◆ GOAL OF THE EXERCISE:
Starting at the line that contains "Click pin C in the Pin column" and ending with the line that contains "tap(243, 185)", reproduce that part of the listing, changing every "image size" to "screenshot size" and leaving all else unaltered.

══ SUPPLIED DATA ══

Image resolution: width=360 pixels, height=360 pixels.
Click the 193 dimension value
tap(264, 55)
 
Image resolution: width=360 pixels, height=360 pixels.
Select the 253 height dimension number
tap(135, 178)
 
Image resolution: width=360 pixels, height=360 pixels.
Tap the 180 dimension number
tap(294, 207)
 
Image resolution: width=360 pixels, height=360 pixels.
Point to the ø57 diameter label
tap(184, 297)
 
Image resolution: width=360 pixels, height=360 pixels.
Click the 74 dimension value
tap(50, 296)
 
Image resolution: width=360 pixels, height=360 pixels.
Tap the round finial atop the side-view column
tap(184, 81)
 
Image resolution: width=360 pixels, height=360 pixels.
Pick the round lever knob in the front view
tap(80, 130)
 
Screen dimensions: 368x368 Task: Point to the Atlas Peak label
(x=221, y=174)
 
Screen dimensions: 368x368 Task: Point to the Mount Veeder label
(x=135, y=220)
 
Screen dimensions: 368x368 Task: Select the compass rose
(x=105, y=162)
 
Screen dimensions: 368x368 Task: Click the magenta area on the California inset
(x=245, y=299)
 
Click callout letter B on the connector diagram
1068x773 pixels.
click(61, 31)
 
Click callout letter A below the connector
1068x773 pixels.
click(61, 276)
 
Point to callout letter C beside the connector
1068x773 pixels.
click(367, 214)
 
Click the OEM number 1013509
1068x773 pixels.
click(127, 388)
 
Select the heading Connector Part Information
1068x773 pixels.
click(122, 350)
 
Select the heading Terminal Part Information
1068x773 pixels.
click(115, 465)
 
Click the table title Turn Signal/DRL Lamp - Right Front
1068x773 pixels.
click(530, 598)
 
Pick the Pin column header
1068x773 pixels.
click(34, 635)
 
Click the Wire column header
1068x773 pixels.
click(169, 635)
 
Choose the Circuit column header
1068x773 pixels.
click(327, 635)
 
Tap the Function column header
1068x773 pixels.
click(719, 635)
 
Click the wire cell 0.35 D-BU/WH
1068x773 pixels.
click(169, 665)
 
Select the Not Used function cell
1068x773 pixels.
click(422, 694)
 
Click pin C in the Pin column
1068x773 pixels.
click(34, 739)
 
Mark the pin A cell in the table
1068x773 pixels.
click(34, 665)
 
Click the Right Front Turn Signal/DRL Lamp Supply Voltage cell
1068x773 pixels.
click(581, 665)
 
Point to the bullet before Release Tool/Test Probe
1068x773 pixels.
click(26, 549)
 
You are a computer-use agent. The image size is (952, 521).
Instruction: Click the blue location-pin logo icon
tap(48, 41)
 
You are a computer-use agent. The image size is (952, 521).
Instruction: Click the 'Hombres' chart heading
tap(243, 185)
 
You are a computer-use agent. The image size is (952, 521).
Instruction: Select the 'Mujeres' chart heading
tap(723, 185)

═══

◆ WRITTEN RESPONSE:
Click pin C in the Pin column
1068x773 pixels.
click(34, 739)
 
Mark the pin A cell in the table
1068x773 pixels.
click(34, 665)
 
Click the Right Front Turn Signal/DRL Lamp Supply Voltage cell
1068x773 pixels.
click(581, 665)
 
Point to the bullet before Release Tool/Test Probe
1068x773 pixels.
click(26, 549)
 
You are a computer-use agent. The screenshot size is (952, 521).
Instruction: Click the blue location-pin logo icon
tap(48, 41)
 
You are a computer-use agent. The screenshot size is (952, 521).
Instruction: Click the 'Hombres' chart heading
tap(243, 185)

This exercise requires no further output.